Sabaha kadar seviştik , uzun uzun ,ezgiyle sevişemediğimiz kadar bütünleştik , yaptığı her hareket beni daha da çoşturuyordu, tek garip yani hiç bir kez göz göze gelemiyordum, ya tamamen kapalı  oluyordu gözleri ya da başka tarafa bakıp inliyordu, gözlerini görebilseydim ona aşık olabilirdim. Üzerimde uyuyakaldı ,saçlarını okşaya okşaya ben de uyumuşum.
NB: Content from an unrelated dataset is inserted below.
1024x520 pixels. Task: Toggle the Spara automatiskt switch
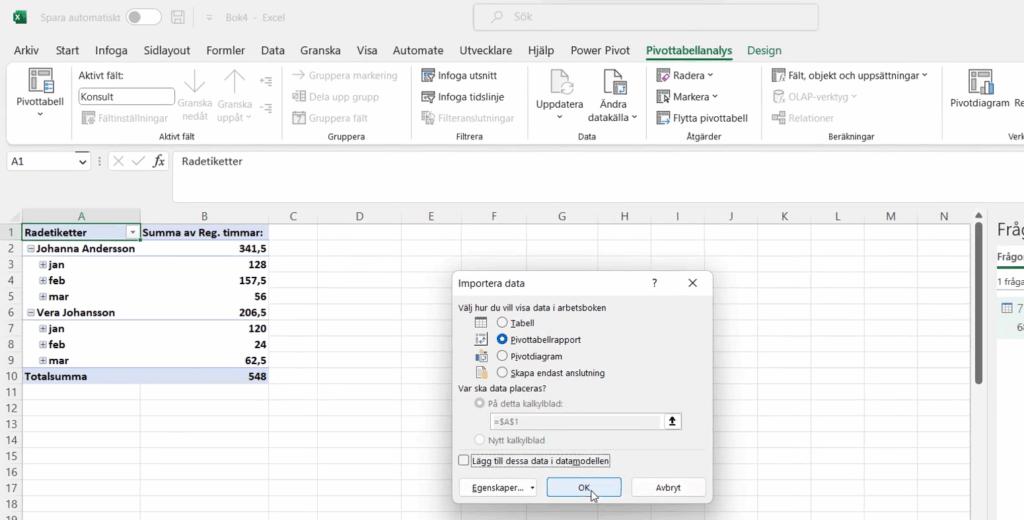[144, 17]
      Öğlene doğru uyandığımda , üzerimde leylanın olmaması beni huzursuz etti, seslendim , Leyla gitmişti, ilk gecemin böyle geçeceğini yatakta tek başına bir kadını arzulayacağımı hiç tahmin etmiyordum, evet herhangi bir kadınla sevişecektim ama sabah olduğunda kim olduğunu umursamadan ertesi gün başka bir kadınla olabilecektim, ah be Leyla ,ertesi 3 gün boyunca onun izini sürmeye çalıştım gittiğimiz mekanlara gittim , avare avare sokaklarda dolaştım , Leyla hakkında bilgiler topladım, Leyla özgür ruhtu , ressamdı kendisi, aynı zamanda marka illüstrasyonu yapıyordu, yaşadığı yeri kimse bilmemekle birlikte , kaleiçi esnafının ve yerlisinin nerdeyse hepsi leylayı tanıyorlardı, üstüne üstlük gözlerinde ki arzuyu da görebiliyordum, eğer Leyla bir gece geçirmişsem şanslı saymalıymışım kendimi ,öyle diyordu castle kafedeki garson, uzun bir süre gözükmeyeceğini ısrarla yineliyordu, böyle davranırmış , birini gözüne kestirir , yarı utangaç yarı cüretkar haliyle ,av-avcı mekanizmasını anlaşılmaz bir hale sokar ertesi gün ise en başından beri avcının kendisi olduğunu ve avın erkeğin kendisi olduğunu, kendi kendilerine yüzlerine vurdurturmuş, 14 gün , avcı olmak için geldiğim yıllık izinde ilk günden avlanmıştım ve şimdiden 9 günüm gitmiş , bu süre boyunca hep leylayı düşünmüş aramıştım, ama nafile hiç bir sonuç yoktu elimde onun hayatında bir kaç değersiz bilgi dışında. Ah be Leyla.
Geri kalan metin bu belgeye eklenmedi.